Work request:
Make an exact copy of the records below, leaving every image out.
:: Records provided
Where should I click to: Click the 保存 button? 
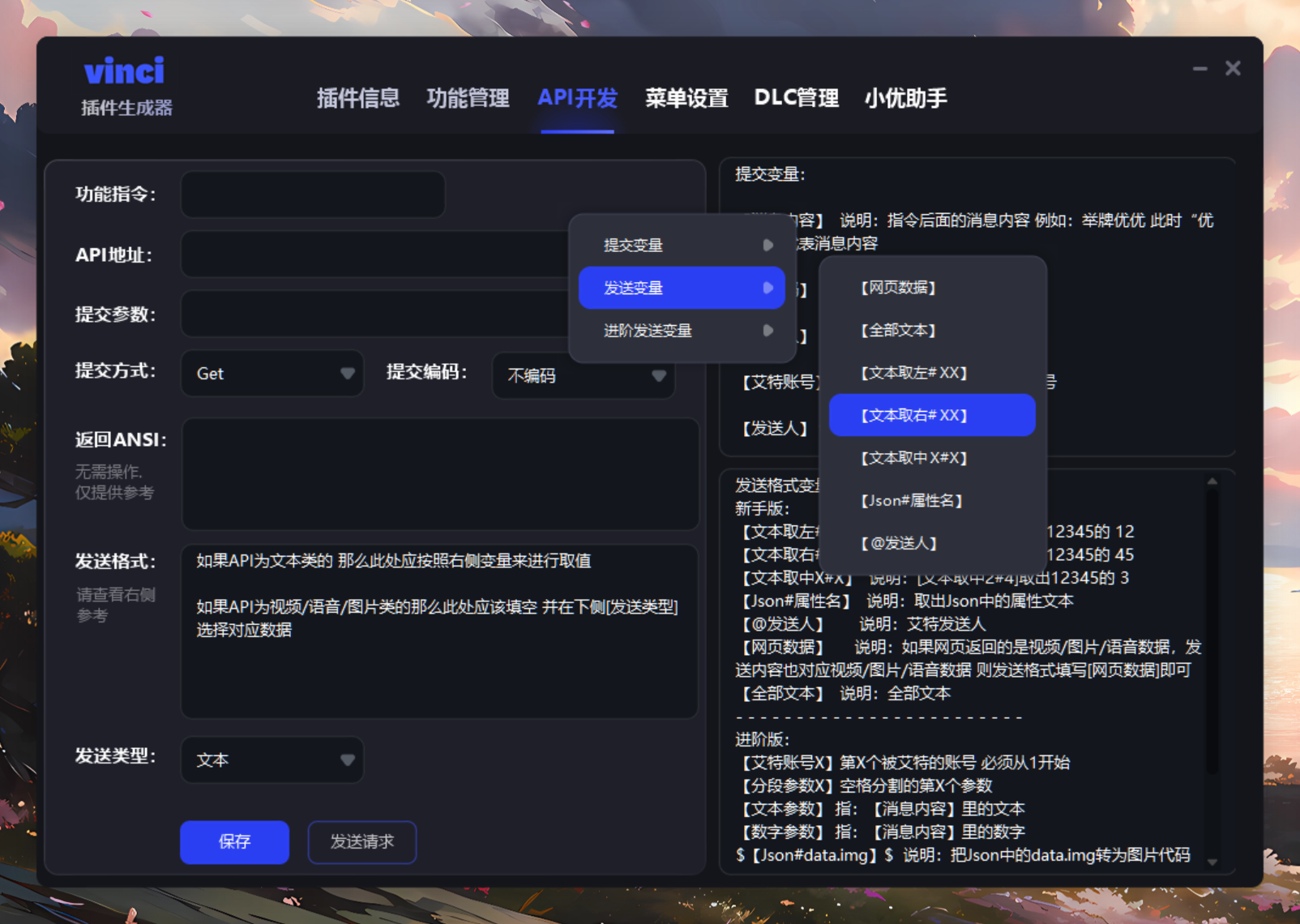coord(234,842)

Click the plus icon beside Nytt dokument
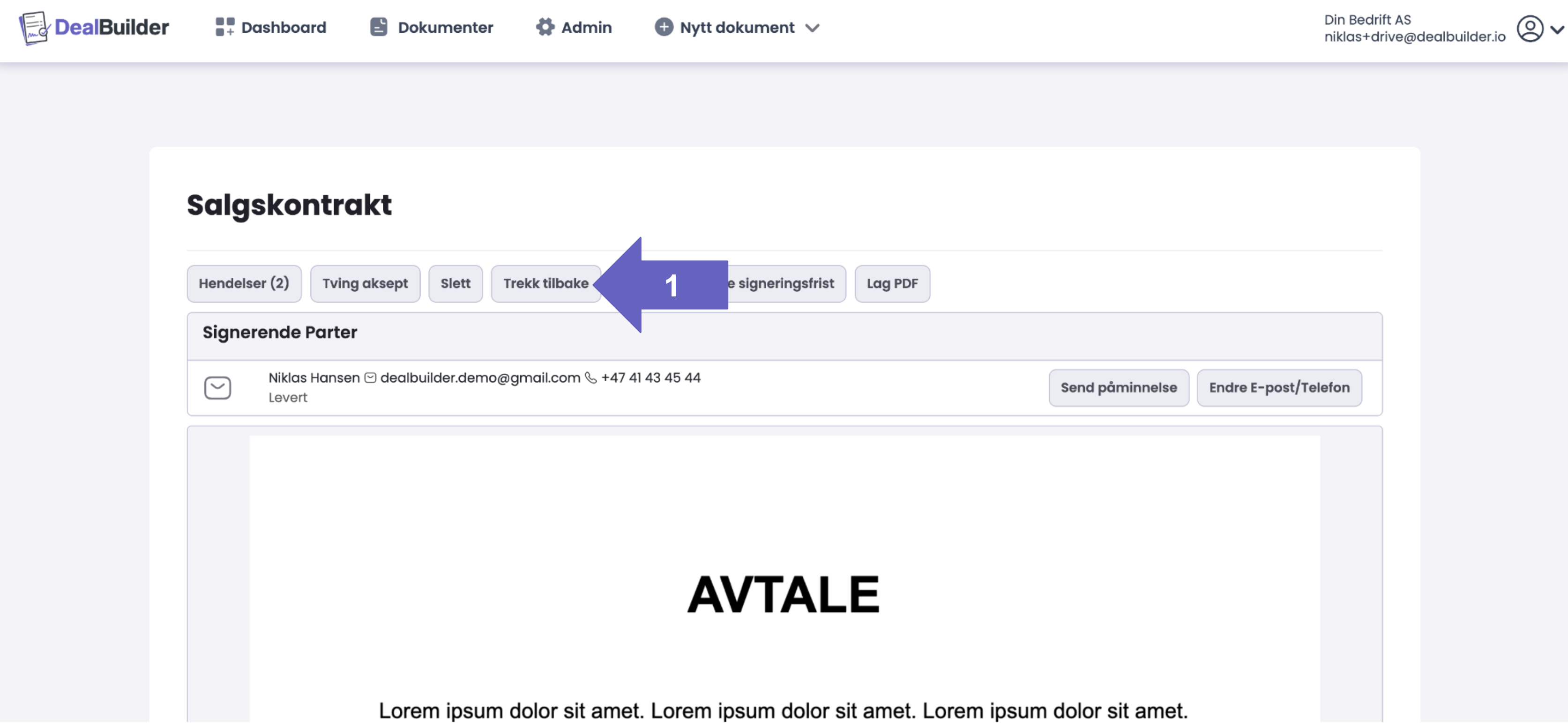664,27
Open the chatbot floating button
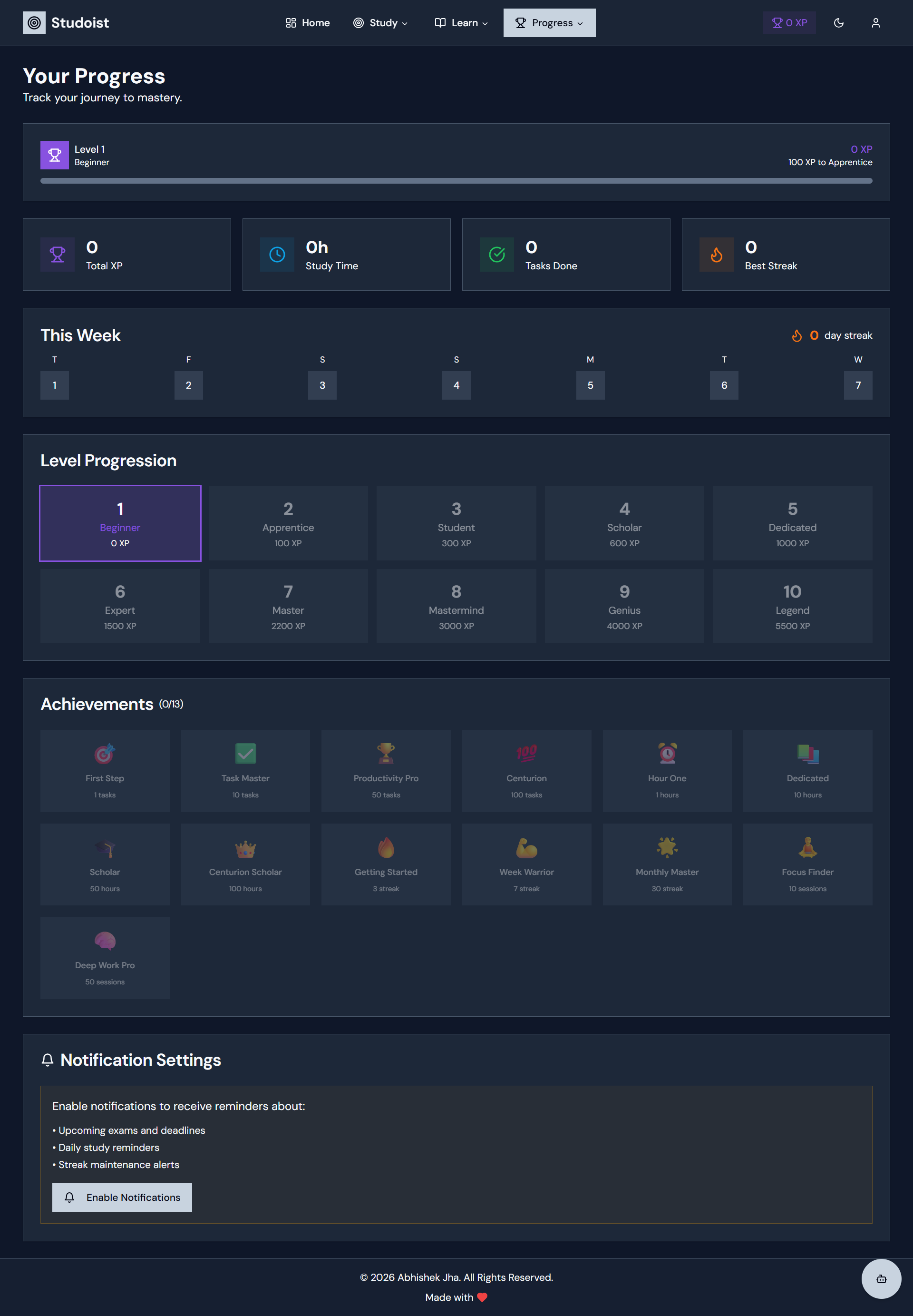The image size is (913, 1316). coord(881,1278)
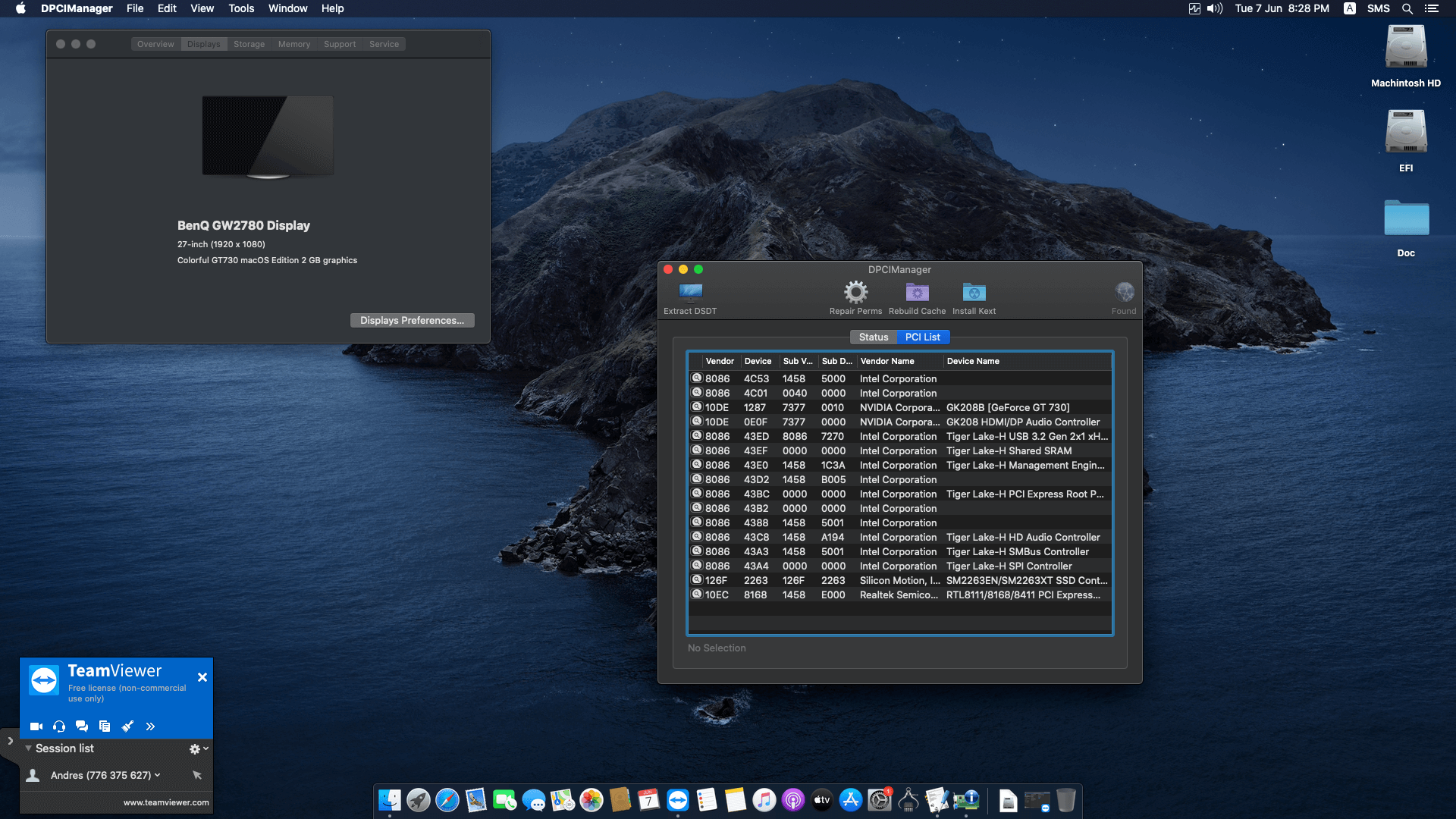Switch to the Status tab

pyautogui.click(x=873, y=337)
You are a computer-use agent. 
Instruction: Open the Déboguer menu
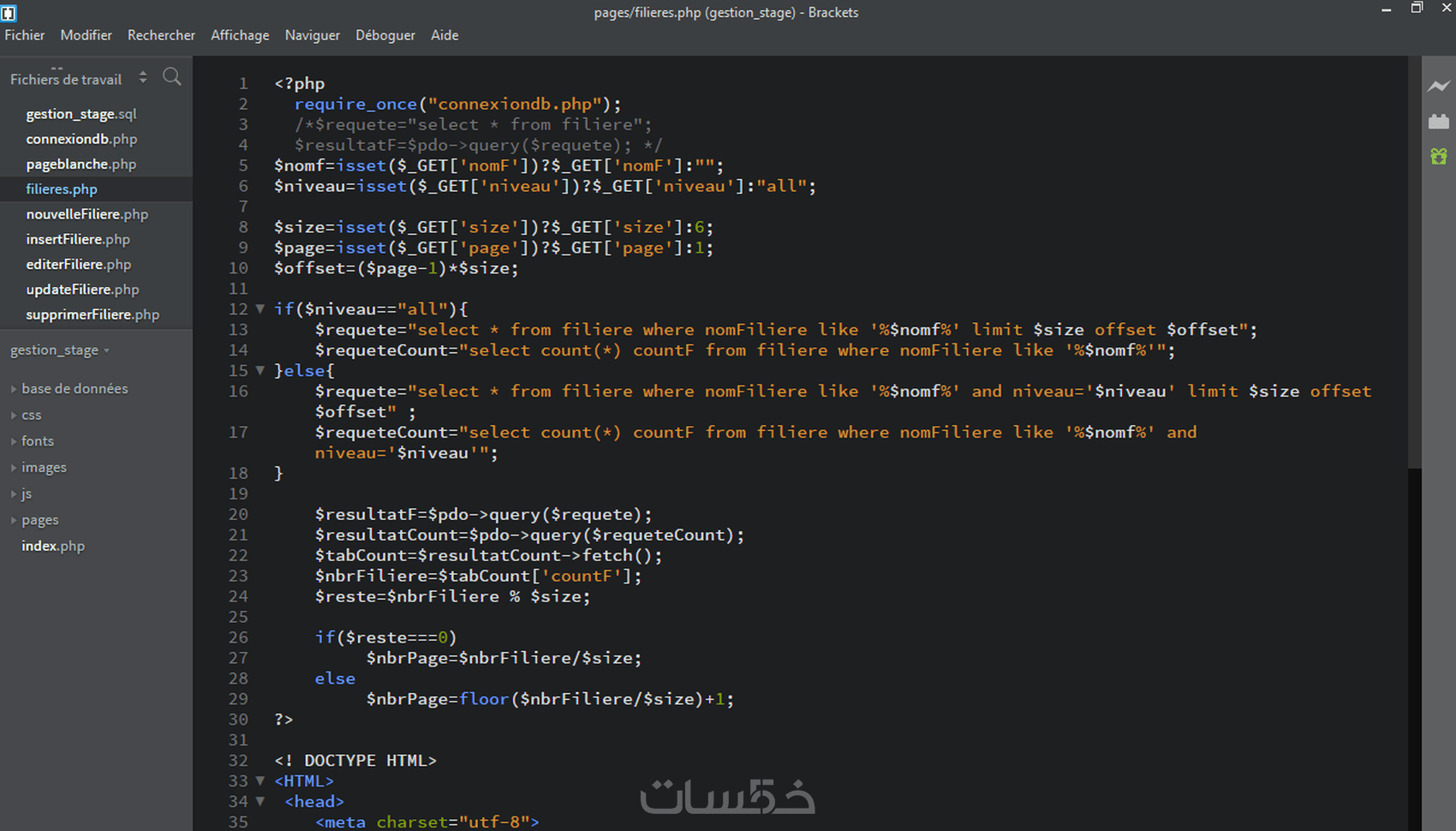pos(385,35)
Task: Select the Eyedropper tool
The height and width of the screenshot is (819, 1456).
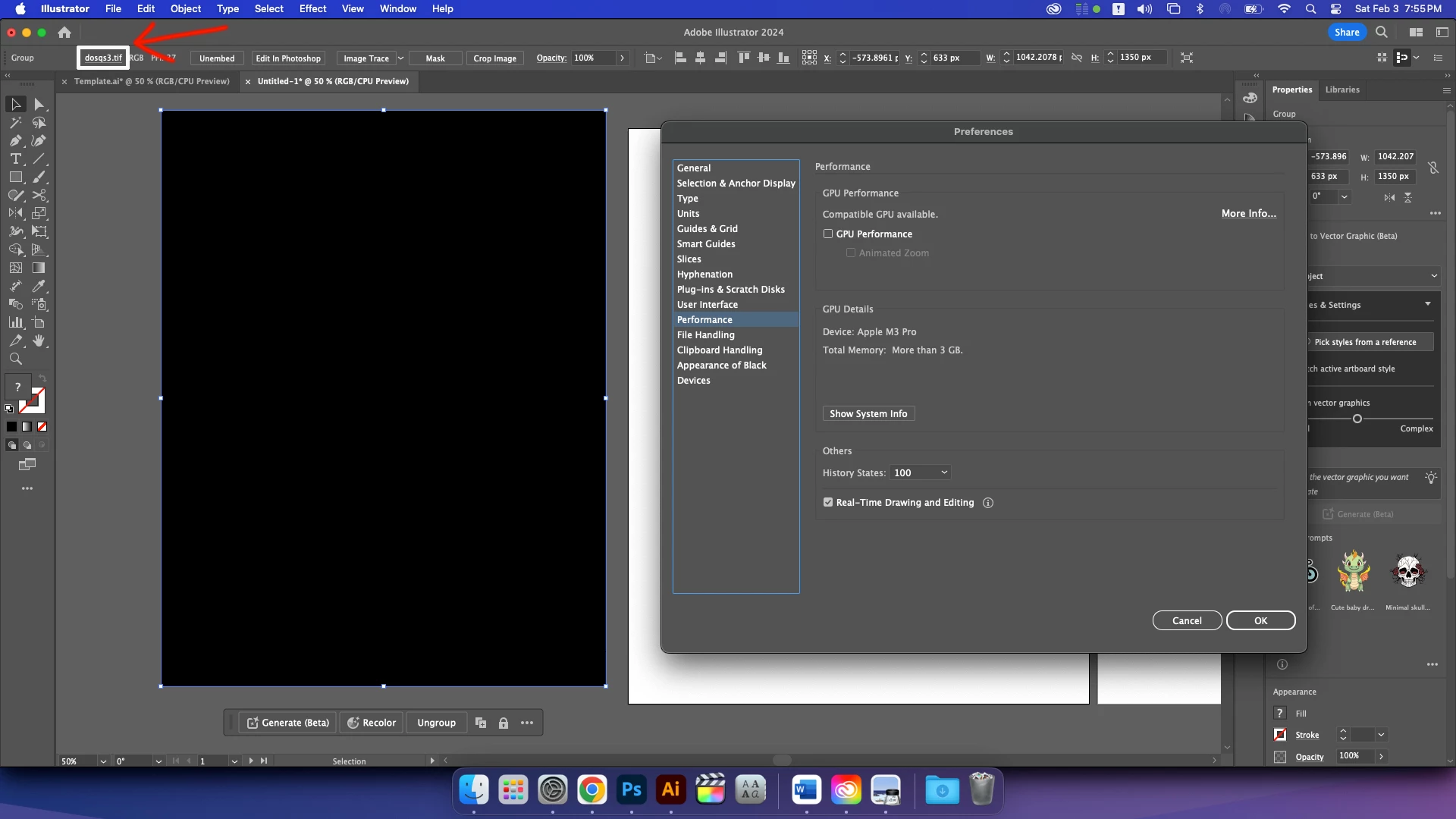Action: pyautogui.click(x=39, y=287)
::::
Output below:
Where should I click to: Click the 保存 button? 
coord(234,842)

Click the plus icon beside Nytt dokument
664,27
Open the chatbot floating button
The image size is (913, 1316). coord(881,1278)
Switch to the Status tab

pyautogui.click(x=873, y=337)
You are a computer-use agent. 
Instruction: Open the Déboguer menu
pos(385,35)
Task: Select the Eyedropper tool
The height and width of the screenshot is (819, 1456).
Action: pyautogui.click(x=39, y=287)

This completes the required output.